# EXERCISE GOAL
Pictures aside, reproduce exactly and only the lines below, starting at the one containing "Screen dimensions: 1476x812" and ending at the last line.

[[ DATA SHOWN, beginning ]]

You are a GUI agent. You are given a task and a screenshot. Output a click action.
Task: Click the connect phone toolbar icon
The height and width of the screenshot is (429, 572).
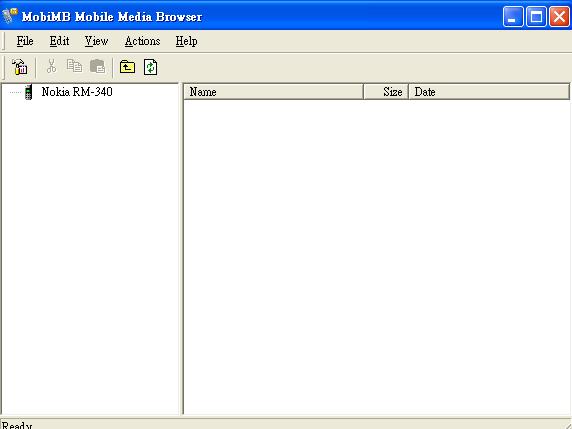(20, 67)
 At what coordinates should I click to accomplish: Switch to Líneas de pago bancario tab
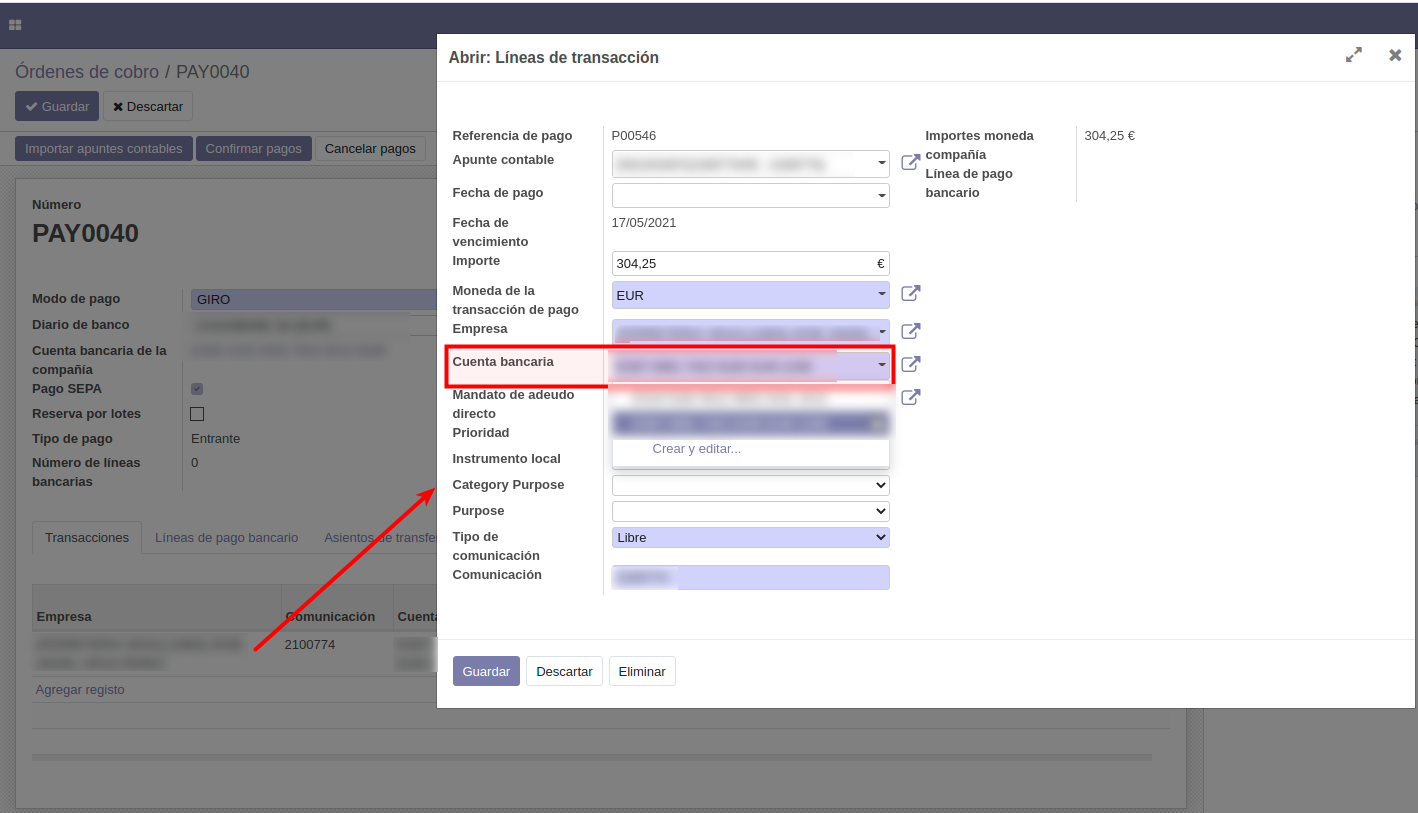[226, 538]
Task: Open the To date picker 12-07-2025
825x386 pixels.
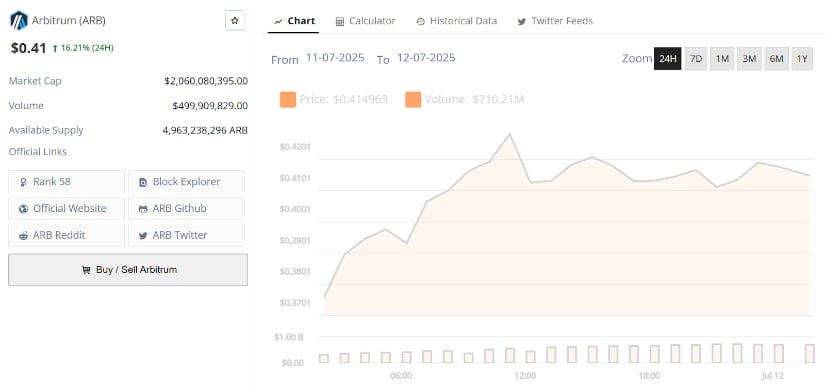Action: [x=426, y=58]
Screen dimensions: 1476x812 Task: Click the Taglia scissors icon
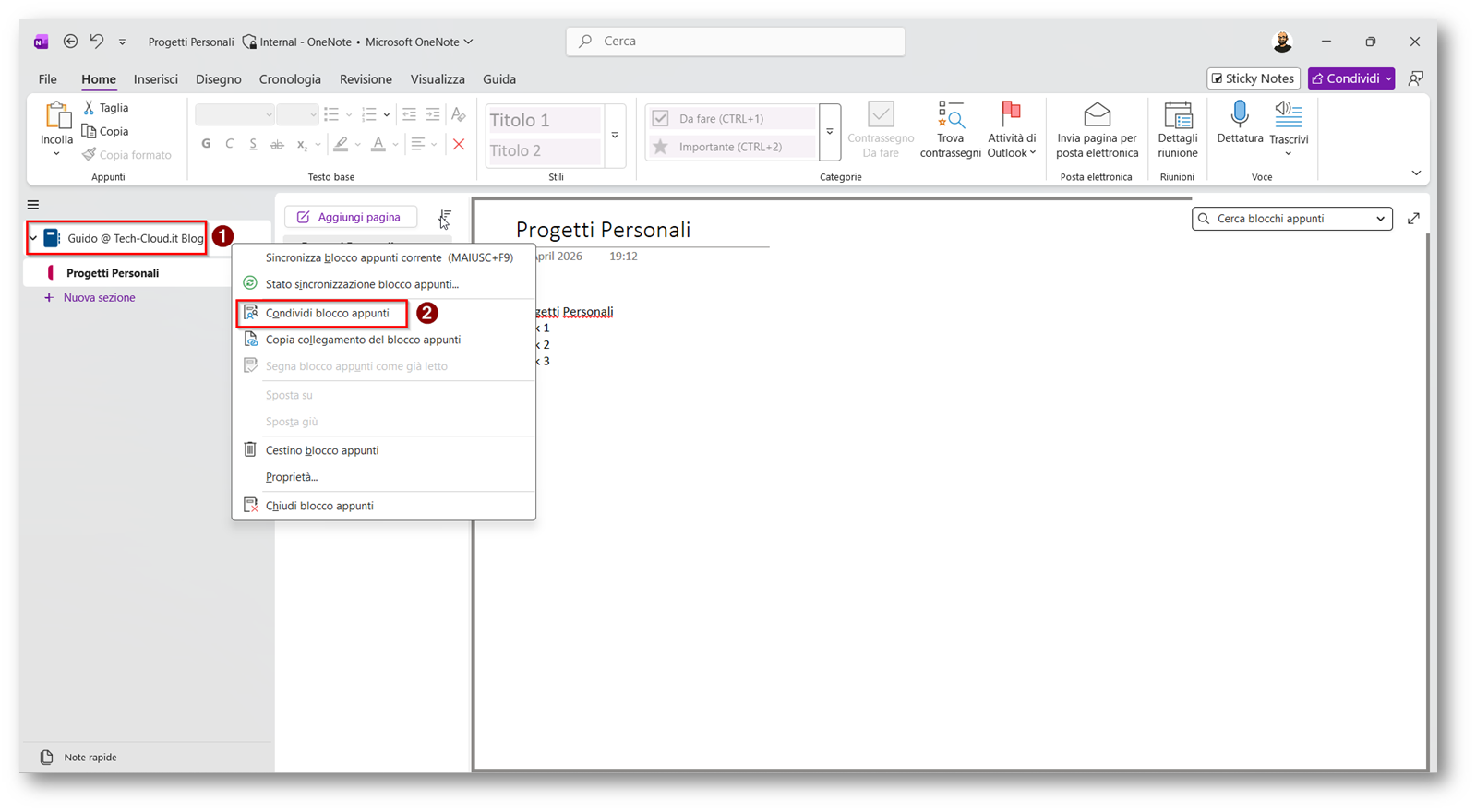click(90, 108)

[[ DATA SHOWN, end ]]

# EXERCISE RESPONSE
Screen dimensions: 1476x812 Task: Click the Taglia scissors icon
click(90, 108)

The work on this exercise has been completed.